==== Materials provided ====
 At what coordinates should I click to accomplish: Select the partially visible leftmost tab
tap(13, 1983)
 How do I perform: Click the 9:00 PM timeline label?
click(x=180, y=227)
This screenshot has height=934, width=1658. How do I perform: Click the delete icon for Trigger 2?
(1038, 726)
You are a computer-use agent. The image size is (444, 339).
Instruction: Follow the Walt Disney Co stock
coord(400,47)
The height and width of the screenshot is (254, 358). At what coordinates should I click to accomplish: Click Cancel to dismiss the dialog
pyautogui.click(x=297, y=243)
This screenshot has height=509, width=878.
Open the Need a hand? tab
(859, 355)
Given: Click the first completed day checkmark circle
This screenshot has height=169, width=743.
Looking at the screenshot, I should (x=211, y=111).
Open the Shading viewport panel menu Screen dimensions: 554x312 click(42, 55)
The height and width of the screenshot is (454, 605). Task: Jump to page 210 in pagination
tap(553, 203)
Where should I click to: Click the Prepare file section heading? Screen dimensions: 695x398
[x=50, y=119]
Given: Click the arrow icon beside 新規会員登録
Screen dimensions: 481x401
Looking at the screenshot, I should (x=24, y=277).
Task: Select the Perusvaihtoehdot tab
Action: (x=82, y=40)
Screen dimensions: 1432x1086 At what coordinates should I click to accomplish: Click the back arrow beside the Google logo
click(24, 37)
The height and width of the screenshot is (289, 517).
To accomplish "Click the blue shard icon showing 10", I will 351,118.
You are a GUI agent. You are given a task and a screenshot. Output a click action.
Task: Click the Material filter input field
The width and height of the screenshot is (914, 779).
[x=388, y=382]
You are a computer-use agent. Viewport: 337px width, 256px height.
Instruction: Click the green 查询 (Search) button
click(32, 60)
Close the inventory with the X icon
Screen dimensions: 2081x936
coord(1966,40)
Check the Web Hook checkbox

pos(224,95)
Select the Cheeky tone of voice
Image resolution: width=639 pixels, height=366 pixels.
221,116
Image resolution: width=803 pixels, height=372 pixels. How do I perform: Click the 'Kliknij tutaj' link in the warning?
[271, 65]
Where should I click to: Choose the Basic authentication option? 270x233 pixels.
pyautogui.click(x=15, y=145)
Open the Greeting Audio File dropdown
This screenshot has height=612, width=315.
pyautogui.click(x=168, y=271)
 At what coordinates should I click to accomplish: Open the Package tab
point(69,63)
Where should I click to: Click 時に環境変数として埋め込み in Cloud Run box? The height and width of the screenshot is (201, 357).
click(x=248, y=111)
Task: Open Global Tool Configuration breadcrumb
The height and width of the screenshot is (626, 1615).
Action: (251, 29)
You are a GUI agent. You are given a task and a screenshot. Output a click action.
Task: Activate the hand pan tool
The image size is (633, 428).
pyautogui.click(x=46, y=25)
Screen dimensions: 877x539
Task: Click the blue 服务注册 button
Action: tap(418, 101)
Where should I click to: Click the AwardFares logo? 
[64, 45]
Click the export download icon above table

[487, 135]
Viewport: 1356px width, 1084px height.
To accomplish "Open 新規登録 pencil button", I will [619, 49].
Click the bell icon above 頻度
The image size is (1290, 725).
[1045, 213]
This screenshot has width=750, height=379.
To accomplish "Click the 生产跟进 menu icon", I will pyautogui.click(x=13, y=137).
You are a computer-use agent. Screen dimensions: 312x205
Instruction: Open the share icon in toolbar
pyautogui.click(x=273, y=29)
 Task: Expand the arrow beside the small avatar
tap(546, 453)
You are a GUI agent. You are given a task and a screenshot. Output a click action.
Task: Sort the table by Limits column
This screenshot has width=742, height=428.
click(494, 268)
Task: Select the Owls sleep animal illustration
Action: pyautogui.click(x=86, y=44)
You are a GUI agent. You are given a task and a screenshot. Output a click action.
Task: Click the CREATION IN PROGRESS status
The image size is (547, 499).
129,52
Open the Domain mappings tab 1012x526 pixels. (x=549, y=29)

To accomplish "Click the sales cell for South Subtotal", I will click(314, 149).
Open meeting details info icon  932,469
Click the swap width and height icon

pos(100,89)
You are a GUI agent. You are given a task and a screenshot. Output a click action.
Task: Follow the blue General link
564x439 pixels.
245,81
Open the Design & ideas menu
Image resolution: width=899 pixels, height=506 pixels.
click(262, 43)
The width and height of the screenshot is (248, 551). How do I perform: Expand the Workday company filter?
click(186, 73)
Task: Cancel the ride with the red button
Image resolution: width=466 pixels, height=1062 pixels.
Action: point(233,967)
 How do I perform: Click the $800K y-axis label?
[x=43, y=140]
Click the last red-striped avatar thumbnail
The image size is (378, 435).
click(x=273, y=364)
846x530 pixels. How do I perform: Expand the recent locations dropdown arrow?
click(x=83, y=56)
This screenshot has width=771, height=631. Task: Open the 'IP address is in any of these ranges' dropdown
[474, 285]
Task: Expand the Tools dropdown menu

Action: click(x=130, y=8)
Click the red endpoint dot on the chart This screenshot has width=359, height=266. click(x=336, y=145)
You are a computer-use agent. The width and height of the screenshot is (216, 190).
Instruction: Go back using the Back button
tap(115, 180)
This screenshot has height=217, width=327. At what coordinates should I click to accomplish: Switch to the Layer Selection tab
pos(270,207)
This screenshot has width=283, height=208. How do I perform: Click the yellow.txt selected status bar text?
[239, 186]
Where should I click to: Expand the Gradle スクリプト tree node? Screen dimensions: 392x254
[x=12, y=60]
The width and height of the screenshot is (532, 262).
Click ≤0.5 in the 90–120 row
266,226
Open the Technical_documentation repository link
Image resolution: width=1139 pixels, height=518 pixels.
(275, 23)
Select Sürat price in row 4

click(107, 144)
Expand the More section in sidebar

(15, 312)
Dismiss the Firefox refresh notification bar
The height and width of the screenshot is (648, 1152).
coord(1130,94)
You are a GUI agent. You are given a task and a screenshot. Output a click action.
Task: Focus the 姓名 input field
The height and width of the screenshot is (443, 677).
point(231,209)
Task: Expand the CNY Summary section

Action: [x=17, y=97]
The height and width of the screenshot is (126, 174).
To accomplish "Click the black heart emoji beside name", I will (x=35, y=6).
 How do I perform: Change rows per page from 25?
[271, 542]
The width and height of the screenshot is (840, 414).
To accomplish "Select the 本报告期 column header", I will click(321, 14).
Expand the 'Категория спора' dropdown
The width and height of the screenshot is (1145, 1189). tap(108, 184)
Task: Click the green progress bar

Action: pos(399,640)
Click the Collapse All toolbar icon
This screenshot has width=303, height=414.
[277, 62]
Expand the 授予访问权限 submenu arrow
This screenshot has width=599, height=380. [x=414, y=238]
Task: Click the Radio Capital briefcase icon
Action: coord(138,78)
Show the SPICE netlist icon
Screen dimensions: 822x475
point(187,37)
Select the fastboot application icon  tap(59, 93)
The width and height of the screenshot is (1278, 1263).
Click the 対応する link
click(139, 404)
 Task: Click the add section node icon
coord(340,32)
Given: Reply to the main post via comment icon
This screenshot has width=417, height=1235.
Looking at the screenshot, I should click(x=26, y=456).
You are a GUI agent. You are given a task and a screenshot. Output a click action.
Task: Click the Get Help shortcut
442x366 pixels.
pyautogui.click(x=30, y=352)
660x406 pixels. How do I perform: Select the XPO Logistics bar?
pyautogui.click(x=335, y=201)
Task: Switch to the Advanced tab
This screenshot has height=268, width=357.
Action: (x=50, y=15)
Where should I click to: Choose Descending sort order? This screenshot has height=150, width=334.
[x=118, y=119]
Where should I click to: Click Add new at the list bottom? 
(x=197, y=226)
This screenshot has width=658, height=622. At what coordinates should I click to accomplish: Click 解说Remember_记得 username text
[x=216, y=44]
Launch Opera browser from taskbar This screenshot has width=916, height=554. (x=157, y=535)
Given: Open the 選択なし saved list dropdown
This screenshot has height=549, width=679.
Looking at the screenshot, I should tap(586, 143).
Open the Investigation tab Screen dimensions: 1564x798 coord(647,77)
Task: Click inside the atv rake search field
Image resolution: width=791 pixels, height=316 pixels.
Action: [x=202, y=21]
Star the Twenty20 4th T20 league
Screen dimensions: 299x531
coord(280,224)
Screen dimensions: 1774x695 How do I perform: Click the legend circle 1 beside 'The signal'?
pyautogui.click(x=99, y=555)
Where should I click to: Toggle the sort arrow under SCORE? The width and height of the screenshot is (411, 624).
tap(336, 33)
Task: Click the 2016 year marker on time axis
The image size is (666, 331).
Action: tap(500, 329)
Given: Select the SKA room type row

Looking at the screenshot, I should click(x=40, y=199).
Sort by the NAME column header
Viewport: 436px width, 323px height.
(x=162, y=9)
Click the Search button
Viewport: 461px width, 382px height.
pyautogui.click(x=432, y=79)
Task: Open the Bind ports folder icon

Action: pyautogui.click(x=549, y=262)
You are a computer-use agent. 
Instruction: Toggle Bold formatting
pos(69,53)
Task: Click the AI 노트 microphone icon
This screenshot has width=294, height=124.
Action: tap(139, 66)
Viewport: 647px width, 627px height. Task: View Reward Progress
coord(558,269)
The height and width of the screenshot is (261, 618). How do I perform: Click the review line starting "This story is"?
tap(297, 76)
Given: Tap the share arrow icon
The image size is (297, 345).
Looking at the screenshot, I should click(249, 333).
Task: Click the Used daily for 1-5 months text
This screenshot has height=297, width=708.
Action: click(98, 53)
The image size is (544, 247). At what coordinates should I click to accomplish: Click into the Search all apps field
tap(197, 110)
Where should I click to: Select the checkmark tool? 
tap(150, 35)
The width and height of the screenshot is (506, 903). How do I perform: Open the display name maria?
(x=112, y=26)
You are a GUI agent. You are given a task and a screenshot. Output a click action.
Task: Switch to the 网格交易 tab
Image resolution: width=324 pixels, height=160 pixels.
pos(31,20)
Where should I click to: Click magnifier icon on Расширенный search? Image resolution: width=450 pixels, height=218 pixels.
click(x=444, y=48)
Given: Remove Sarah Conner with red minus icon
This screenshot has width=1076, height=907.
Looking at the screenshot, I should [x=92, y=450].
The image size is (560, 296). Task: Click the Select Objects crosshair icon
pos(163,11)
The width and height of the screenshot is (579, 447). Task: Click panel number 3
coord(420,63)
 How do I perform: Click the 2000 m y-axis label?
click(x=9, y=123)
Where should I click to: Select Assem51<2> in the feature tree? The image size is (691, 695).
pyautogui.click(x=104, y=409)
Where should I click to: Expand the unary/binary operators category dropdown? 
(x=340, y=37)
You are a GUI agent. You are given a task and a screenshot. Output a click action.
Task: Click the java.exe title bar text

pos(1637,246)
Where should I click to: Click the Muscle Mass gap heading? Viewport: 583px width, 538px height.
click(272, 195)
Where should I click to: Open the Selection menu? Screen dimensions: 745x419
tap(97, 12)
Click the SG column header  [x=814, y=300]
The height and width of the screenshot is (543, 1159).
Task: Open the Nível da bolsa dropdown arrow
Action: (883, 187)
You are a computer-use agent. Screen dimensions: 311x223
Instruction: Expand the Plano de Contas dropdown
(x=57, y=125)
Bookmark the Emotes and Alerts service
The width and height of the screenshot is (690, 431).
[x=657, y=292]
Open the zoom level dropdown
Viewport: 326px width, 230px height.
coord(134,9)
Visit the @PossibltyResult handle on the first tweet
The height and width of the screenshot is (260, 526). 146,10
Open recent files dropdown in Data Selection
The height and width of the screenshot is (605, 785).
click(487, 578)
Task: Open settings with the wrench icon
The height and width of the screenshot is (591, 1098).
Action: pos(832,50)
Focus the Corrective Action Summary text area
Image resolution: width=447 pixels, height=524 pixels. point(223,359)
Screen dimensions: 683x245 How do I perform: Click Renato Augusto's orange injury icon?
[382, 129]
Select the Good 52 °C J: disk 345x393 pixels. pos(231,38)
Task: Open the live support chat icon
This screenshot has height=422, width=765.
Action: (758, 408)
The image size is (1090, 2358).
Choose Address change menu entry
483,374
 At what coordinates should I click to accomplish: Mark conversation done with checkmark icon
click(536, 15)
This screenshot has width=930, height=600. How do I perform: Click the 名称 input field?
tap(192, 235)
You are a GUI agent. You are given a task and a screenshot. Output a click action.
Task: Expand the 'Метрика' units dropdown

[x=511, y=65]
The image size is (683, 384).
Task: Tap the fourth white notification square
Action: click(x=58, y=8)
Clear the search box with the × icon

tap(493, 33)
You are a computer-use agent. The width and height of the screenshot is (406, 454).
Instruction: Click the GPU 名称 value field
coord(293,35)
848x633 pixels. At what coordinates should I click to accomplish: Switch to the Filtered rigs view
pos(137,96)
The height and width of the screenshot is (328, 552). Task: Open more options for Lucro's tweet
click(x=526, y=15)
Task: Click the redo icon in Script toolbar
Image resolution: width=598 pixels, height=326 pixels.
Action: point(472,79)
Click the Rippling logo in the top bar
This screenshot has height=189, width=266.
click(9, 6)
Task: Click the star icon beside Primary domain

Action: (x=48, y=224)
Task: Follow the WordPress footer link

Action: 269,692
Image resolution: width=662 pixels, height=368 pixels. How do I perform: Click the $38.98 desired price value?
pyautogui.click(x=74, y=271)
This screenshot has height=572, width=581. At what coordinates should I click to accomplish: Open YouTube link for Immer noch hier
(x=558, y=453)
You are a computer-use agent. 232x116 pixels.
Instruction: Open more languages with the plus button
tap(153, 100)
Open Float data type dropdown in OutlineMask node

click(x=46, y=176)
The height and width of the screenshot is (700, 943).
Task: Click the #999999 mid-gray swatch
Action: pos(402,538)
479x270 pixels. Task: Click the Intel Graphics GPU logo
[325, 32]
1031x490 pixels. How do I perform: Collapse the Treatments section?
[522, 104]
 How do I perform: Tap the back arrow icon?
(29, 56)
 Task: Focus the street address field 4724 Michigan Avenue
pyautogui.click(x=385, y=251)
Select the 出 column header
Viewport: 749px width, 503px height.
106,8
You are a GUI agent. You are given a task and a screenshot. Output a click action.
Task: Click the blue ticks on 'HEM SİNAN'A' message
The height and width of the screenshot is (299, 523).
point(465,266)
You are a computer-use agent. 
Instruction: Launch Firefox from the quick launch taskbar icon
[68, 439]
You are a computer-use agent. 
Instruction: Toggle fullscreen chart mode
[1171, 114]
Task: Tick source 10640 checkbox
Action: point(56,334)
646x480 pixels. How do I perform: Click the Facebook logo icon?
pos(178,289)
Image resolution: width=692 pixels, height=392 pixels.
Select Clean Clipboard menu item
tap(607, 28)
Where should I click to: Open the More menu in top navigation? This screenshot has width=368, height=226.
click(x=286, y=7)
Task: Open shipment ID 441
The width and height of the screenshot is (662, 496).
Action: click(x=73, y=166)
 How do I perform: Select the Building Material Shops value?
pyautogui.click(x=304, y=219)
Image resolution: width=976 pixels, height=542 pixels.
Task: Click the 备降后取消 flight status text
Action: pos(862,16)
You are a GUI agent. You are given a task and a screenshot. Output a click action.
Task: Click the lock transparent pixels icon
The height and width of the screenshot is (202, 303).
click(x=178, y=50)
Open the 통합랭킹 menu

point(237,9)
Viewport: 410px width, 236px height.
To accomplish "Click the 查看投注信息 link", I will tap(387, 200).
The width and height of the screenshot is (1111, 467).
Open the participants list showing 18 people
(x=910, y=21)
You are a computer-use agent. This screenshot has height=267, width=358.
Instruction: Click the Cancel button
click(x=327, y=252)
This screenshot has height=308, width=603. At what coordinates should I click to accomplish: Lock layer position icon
====
## Goal of the exercise:
Every line of the listing that holds the word "will" is to be found and copied.

## Reply:
To accomplish "Click the blue shard icon showing 10", I will 351,118.
To accomplish "Open 新規登録 pencil button", I will [619, 49].
To accomplish "Click the 生产跟进 menu icon", I will pyautogui.click(x=13, y=137).
To accomplish "Click the sales cell for South Subtotal", I will click(314, 149).
To accomplish "Click the black heart emoji beside name", I will (x=35, y=6).
To accomplish "Select the 本报告期 column header", I will click(321, 14).
To accomplish "Click the 查看投注信息 link", I will tap(387, 200).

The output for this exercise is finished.